Published in both Circulation and the Journal of the American College of Cardiology, the “2013 ACC/AHA Guideline on the Treatment of Blood Cholesterol to Reduce Atherosclerotic Cardiovascular Risk in Adults” outlines new ways to measure and address high cholesterol among different patient populations. The updated recommendations focus on four groups that will most likely benefit from cholesterol-lowering statin therapy. These include:
• Patients who have cardiovascular disease
• Patients with a low-density lipoprotein (LDL), or “bad” cholesterol, level of 190 mg/dL or higher
• Patients between the ages of 40 and 75 with diabetes and LDL levels of 70 mg/dL to 189 mg/dL
• Patients between the ages of 40 and 75 with LDL levels of 70 mg/dL to 189 mg/dL and whose 10-year risk of heart attack or stroke is 7.5% or higher as determined by the AHA’s new cardiovascular risk calculator, available here.

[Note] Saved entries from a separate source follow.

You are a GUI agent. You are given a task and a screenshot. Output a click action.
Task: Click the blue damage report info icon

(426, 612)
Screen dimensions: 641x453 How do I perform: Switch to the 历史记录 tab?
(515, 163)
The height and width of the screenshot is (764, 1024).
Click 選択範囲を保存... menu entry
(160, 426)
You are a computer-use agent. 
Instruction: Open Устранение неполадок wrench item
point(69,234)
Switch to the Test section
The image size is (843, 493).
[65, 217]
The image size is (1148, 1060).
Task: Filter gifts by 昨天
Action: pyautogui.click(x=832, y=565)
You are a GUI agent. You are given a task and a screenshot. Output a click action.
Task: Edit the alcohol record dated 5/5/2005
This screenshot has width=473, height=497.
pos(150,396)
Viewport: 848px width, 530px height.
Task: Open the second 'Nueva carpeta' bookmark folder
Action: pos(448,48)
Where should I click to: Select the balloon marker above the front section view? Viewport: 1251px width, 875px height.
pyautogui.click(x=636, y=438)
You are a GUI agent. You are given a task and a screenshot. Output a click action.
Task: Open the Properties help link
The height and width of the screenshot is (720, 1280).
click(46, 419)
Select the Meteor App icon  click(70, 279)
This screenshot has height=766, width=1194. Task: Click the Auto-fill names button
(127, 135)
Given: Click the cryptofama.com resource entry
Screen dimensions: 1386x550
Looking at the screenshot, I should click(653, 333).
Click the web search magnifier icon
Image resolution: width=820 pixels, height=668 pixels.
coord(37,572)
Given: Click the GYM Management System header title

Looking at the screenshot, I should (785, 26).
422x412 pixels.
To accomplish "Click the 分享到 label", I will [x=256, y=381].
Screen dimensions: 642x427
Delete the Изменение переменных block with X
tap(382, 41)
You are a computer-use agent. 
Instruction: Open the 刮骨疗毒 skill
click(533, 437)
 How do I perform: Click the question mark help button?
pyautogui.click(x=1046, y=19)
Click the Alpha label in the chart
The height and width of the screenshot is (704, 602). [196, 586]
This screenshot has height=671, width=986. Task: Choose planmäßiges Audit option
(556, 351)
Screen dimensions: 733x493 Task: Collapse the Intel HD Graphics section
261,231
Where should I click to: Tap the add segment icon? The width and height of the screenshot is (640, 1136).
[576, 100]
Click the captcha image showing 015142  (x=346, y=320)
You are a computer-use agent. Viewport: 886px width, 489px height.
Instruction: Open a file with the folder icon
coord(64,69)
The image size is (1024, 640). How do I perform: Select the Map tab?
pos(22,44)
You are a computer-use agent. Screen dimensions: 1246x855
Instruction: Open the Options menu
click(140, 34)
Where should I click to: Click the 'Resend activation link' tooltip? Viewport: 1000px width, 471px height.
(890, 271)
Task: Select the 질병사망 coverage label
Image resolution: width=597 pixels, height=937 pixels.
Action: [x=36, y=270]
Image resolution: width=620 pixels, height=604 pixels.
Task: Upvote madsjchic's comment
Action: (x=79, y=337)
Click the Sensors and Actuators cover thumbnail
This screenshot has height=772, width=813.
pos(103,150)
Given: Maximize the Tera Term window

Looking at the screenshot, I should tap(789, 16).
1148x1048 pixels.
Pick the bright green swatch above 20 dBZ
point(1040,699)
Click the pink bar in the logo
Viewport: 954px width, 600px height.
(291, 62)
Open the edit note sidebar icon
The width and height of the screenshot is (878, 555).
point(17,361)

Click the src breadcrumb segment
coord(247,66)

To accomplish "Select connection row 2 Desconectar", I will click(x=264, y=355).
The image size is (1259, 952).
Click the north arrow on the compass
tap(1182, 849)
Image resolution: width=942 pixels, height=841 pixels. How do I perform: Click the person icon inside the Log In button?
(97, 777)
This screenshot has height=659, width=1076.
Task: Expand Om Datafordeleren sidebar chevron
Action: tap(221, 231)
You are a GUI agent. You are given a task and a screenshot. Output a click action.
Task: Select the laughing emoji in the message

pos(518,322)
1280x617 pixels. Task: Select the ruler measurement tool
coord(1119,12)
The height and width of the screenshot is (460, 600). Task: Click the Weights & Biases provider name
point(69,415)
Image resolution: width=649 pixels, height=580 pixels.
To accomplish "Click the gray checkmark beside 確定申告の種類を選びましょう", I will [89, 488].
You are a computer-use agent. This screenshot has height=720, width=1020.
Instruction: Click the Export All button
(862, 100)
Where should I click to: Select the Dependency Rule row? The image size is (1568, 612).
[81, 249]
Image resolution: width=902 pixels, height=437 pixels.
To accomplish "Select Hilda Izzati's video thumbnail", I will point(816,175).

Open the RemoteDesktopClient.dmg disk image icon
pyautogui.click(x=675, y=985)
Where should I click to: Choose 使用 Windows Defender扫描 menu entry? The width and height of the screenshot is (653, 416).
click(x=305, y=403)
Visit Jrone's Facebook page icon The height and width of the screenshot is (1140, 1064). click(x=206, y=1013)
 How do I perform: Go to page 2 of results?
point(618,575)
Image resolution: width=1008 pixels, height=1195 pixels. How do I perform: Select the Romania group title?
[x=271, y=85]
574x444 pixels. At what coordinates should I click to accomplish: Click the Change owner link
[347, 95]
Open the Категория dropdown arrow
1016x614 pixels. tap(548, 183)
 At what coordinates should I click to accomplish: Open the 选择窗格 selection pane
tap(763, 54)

The guidelines were revised because the previous recommendations were based on the Framingham Heart Study, a comprehensive trial that evaluated study subjects’ heart health over a significant time period, but that included a homogenous study pool composed mostly of white men. The newly released guidelines used studies that included more diverse patient populations, as some groups, such as African Americans and women, are at significant risk of cardiovascular disease and stroke.
Controversy surrounds the guidelines and cardiovascular disease risk calculator, however. Authors of the paper, “Statins: New American Guidelines for Prevention of Cardiovascular Disease,” published November 30 in The Lancet, note that the risk calculator may overestimate cardiovascular disease risk by two-fold, vastly increasing the number of people recommended for statin therapy.
The ACC/AHA task force counters that the risk calculator should be just one facet of a comprehensive risk assessment, and that many other factors—such as family history, lifestyle, and levels of C-reactive protein—should also be considered. It also asserts that the guidelines are but one part of a clinician’s toolkit for reducing patients’ risk of cardiovascular disease and stroke.